THE PROBLEM — When the line with "You are a computer-use agent. 715x470 pixels." comes up, set it down and every later line to the end of the data, exactly and without pictures.

[Stored data entries]
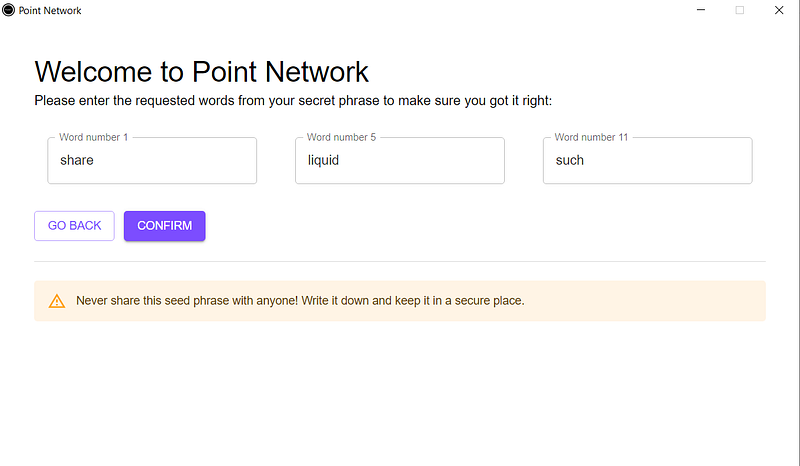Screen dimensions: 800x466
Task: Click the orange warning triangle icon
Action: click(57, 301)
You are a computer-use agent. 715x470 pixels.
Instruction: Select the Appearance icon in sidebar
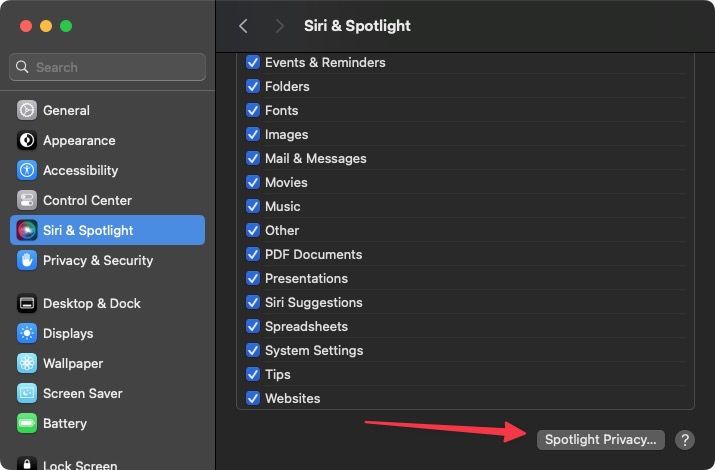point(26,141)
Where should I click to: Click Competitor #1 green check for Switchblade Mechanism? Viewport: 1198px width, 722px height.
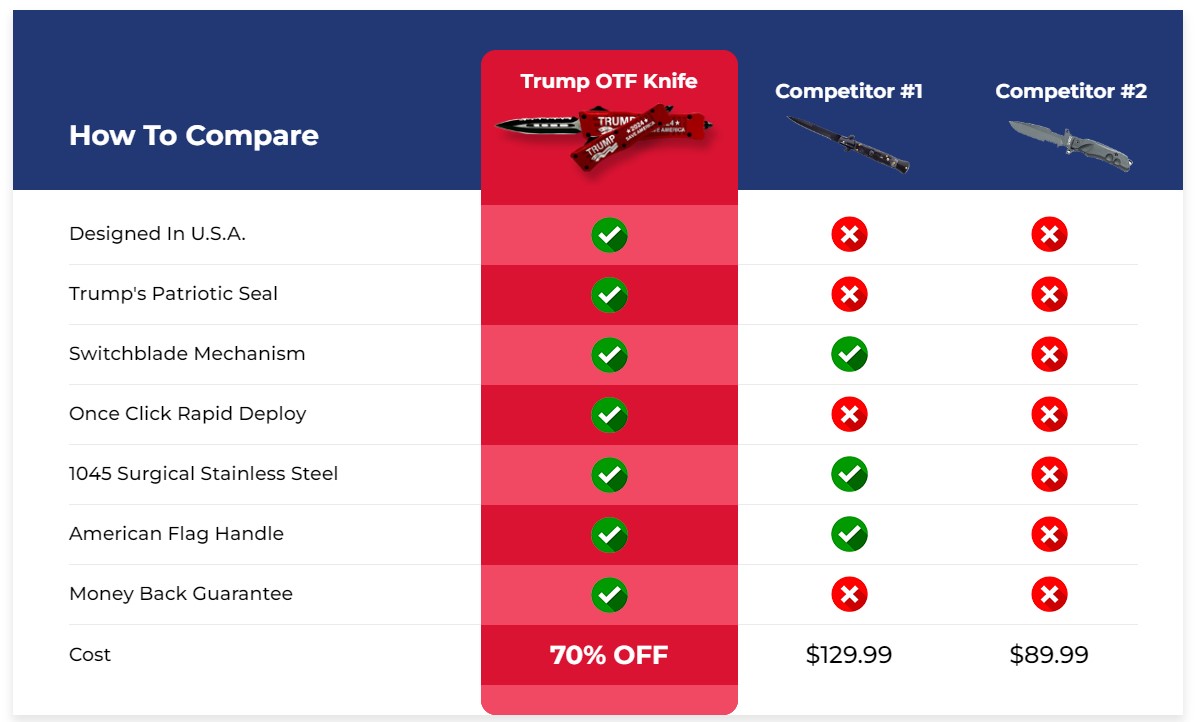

TASK ANSWER —
You are a computer-use agent. 715x470 pixels.
Instruction: Select the Appearance icon in sidebar
point(26,141)
Where should I click to: Click Competitor #1 green check for Switchblade Mechanism? Viewport: 1198px width, 722px height.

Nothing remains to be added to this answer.